**WHAT IS NEEDED:**
Every line in the data below that includes "will" belongs in the answer, copied as it stands.

**EXERCISE INPUT:**
┌──

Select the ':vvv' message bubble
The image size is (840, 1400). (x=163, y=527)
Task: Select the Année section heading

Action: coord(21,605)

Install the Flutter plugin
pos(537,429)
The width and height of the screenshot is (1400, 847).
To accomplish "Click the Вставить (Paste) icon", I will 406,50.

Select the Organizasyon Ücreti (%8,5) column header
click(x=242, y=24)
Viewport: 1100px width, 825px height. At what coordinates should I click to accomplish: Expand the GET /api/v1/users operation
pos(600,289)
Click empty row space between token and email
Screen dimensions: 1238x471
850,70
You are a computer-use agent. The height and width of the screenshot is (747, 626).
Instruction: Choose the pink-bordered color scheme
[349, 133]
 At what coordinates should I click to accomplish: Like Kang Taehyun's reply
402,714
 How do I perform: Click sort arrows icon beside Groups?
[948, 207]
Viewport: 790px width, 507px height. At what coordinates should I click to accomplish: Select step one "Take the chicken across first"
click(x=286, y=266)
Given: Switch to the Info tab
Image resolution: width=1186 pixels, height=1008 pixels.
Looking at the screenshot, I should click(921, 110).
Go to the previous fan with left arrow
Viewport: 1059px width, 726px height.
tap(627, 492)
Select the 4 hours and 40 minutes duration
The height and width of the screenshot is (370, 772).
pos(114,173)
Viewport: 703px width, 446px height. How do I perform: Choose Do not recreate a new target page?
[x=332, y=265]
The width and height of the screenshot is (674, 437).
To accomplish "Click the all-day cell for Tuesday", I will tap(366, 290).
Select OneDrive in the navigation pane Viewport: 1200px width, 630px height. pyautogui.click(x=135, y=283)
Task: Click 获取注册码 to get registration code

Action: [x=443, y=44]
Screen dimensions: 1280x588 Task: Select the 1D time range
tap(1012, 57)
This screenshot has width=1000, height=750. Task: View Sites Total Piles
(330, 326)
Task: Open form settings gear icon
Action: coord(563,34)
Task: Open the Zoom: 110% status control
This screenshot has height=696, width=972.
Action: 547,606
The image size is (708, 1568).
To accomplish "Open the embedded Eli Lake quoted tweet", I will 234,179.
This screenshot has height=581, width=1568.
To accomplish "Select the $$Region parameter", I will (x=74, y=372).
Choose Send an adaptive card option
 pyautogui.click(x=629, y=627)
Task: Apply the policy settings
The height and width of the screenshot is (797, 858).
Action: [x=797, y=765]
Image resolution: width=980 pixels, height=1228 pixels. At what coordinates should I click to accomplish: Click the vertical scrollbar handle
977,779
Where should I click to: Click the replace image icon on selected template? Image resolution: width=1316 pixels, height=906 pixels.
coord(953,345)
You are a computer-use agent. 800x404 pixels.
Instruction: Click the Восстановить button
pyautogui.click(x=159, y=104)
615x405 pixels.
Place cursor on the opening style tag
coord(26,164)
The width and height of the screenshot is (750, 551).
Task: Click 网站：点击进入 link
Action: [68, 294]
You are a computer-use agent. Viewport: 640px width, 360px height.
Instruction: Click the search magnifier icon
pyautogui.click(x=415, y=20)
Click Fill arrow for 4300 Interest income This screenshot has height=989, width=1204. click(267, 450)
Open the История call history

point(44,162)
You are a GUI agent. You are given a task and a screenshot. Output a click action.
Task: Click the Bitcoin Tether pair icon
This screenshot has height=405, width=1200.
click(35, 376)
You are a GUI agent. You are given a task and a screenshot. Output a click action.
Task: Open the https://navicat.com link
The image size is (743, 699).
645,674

└──

**FINAL ANSWER:**
To accomplish "Click the Вставить (Paste) icon", I will 406,50.
To accomplish "Click the all-day cell for Tuesday", I will tap(366, 290).
To accomplish "Open the embedded Eli Lake quoted tweet", I will 234,179.
To accomplish "Select the $$Region parameter", I will (x=74, y=372).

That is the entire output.